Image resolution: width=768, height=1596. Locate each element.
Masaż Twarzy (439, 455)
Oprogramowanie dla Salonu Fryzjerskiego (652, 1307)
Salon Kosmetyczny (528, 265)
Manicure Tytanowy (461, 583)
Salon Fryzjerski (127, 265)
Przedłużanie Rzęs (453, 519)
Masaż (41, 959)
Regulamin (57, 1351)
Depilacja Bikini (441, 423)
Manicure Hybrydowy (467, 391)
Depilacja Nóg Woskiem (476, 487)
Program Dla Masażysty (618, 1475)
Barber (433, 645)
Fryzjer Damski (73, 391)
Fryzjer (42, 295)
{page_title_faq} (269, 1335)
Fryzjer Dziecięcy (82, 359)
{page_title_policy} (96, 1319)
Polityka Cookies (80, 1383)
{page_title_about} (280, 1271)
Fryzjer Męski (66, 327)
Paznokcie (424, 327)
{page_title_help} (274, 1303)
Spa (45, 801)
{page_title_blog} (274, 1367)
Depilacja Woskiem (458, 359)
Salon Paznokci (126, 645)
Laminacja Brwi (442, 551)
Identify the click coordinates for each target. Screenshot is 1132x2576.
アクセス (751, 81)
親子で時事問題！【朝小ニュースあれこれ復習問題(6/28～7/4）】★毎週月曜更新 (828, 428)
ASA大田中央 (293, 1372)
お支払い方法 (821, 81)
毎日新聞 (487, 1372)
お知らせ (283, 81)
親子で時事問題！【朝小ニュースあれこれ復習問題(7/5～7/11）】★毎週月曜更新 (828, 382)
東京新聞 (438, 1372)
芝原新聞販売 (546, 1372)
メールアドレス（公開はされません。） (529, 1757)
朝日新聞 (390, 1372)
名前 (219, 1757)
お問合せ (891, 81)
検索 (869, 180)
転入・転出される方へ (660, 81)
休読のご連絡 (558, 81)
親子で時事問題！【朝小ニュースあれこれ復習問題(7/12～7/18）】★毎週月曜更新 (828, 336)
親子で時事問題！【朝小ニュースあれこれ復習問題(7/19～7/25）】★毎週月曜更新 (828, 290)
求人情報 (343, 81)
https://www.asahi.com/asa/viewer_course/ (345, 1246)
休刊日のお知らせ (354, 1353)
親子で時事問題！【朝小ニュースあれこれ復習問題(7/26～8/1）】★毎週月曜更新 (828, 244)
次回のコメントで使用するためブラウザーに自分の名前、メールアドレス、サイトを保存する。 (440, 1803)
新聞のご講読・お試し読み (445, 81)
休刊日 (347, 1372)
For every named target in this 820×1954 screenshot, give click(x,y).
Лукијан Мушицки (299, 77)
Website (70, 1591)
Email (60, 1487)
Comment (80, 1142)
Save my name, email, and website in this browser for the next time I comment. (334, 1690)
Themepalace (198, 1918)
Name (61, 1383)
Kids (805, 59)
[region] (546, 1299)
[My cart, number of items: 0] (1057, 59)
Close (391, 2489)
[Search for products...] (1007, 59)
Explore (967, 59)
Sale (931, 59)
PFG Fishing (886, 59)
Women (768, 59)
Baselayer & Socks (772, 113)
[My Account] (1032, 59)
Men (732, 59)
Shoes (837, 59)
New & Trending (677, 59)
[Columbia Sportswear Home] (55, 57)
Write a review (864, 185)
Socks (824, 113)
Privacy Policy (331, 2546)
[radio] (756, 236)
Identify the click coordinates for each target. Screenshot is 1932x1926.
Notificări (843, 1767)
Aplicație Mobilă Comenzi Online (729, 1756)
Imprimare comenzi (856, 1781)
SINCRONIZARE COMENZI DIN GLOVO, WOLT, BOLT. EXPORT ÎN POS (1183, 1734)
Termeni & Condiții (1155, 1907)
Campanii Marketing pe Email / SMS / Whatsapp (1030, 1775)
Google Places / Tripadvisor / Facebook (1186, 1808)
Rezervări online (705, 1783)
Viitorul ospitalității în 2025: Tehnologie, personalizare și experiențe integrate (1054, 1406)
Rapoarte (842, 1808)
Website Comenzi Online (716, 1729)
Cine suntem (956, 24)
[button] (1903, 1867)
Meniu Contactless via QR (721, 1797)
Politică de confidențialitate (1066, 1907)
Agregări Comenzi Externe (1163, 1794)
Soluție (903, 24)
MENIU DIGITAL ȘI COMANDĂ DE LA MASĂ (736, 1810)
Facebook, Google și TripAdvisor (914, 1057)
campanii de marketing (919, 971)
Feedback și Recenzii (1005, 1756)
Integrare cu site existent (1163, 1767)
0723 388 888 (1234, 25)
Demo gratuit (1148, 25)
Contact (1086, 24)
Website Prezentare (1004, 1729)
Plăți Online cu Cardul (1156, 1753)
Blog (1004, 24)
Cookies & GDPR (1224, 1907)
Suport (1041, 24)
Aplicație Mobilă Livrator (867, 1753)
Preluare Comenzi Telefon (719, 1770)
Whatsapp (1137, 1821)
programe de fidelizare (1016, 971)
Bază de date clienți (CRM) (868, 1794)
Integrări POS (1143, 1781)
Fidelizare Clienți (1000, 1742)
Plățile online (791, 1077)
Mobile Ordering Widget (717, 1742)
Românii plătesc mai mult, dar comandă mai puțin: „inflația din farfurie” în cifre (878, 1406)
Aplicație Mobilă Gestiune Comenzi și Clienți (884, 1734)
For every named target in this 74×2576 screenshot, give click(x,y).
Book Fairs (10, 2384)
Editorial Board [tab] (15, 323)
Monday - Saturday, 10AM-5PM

· · · · ·

# PROBLEM TO WORK ON
Go through the records and print each one exactly.

# RESULT FOR THIS TASK
Image resolution: width=768, height=1596. Locate each element.
Masaż Twarzy (439, 455)
Oprogramowanie dla Salonu Fryzjerskiego (652, 1307)
Salon Kosmetyczny (528, 265)
Manicure Tytanowy (461, 583)
Salon Fryzjerski (127, 265)
Przedłużanie Rzęs (453, 519)
Masaż (41, 959)
Regulamin (57, 1351)
Depilacja Bikini (441, 423)
Manicure Hybrydowy (467, 391)
Depilacja Nóg Woskiem (476, 487)
Program Dla Masażysty (618, 1475)
Barber (433, 645)
Fryzjer Damski (73, 391)
Fryzjer (42, 295)
{page_title_faq} (269, 1335)
Fryzjer Dziecięcy (82, 359)
{page_title_policy} (96, 1319)
Polityka Cookies (80, 1383)
{page_title_about} (280, 1271)
Fryzjer Męski (66, 327)
Paznokcie (424, 327)
{page_title_help} (274, 1303)
Spa (45, 801)
{page_title_blog} (274, 1367)
Depilacja Woskiem (458, 359)
Salon Paznokci (126, 645)
Laminacja Brwi (442, 551)
Identify the click coordinates for each target. Screenshot is 1132x2576.
アクセス (751, 81)
親子で時事問題！【朝小ニュースあれこれ復習問題(6/28～7/4）】★毎週月曜更新 (828, 428)
ASA大田中央 (293, 1372)
お支払い方法 (821, 81)
毎日新聞 (487, 1372)
お知らせ (283, 81)
親子で時事問題！【朝小ニュースあれこれ復習問題(7/5～7/11）】★毎週月曜更新 (828, 382)
東京新聞 (438, 1372)
芝原新聞販売 (546, 1372)
メールアドレス（公開はされません。） (529, 1757)
朝日新聞 (390, 1372)
名前 (219, 1757)
お問合せ (891, 81)
検索 (869, 180)
転入・転出される方へ (660, 81)
休読のご連絡 (558, 81)
親子で時事問題！【朝小ニュースあれこれ復習問題(7/12～7/18）】★毎週月曜更新 (828, 336)
親子で時事問題！【朝小ニュースあれこれ復習問題(7/19～7/25）】★毎週月曜更新 (828, 290)
求人情報 (343, 81)
https://www.asahi.com/asa/viewer_course/ (345, 1246)
休刊日のお知らせ (354, 1353)
親子で時事問題！【朝小ニュースあれこれ復習問題(7/26～8/1）】★毎週月曜更新 (828, 244)
次回のコメントで使用するためブラウザーに自分の名前、メールアドレス、サイトを保存する。 (440, 1803)
新聞のご講読・お試し読み (445, 81)
休刊日 (347, 1372)
For every named target in this 820×1954 screenshot, give click(x,y).
Лукијан Мушицки (299, 77)
Website (70, 1591)
Email (60, 1487)
Comment (80, 1142)
Save my name, email, and website in this browser for the next time I comment. (334, 1690)
Themepalace (198, 1918)
Name (61, 1383)
Kids (805, 59)
[region] (546, 1299)
[My cart, number of items: 0] (1057, 59)
Close (391, 2489)
[Search for products...] (1007, 59)
Explore (967, 59)
Sale (931, 59)
PFG Fishing (886, 59)
Women (768, 59)
Baselayer & Socks (772, 113)
[My Account] (1032, 59)
Men (732, 59)
Shoes (837, 59)
New & Trending (677, 59)
[Columbia Sportswear Home] (55, 57)
Write a review (864, 185)
Socks (824, 113)
Privacy Policy (331, 2546)
[radio] (756, 236)
Identify the click coordinates for each target. Screenshot is 1932x1926.
Notificări (843, 1767)
Aplicație Mobilă Comenzi Online (729, 1756)
Imprimare comenzi (856, 1781)
SINCRONIZARE COMENZI DIN GLOVO, WOLT, BOLT. EXPORT ÎN POS (1183, 1734)
Termeni & Condiții (1155, 1907)
Campanii Marketing pe Email / SMS / Whatsapp (1030, 1775)
Google Places / Tripadvisor / Facebook (1186, 1808)
Rezervări online (705, 1783)
Viitorul ospitalității în 2025: Tehnologie, personalizare și experiențe integrate (1054, 1406)
Rapoarte (842, 1808)
Website Comenzi Online (716, 1729)
Cine suntem (956, 24)
[button] (1903, 1867)
Meniu Contactless via QR (721, 1797)
Politică de confidențialitate (1066, 1907)
Agregări Comenzi Externe (1163, 1794)
Soluție (903, 24)
MENIU DIGITAL ȘI COMANDĂ DE LA MASĂ (736, 1810)
Facebook, Google și TripAdvisor (914, 1057)
campanii de marketing (919, 971)
Feedback și Recenzii (1005, 1756)
Integrare cu site existent (1163, 1767)
0723 388 888 (1234, 25)
Demo gratuit (1148, 25)
Contact (1086, 24)
Website Prezentare (1004, 1729)
Plăți Online cu Cardul (1156, 1753)
Blog (1004, 24)
Cookies & GDPR (1224, 1907)
Suport (1041, 24)
Aplicație Mobilă Livrator (867, 1753)
Preluare Comenzi Telefon (719, 1770)
Whatsapp (1137, 1821)
programe de fidelizare (1016, 971)
Bază de date clienți (CRM) (868, 1794)
Integrări POS (1143, 1781)
Fidelizare Clienți (1000, 1742)
Plățile online (791, 1077)
Mobile Ordering Widget (717, 1742)
Românii plătesc mai mult, dar comandă mai puțin: „inflația din farfurie” în cifre (878, 1406)
Aplicație Mobilă Gestiune Comenzi și Clienți (884, 1734)
For every named target in this 74×2576 screenshot, give click(x,y).
Book Fairs (10, 2384)
Editorial Board [tab] (15, 323)
Monday - Saturday, 10AM-5PM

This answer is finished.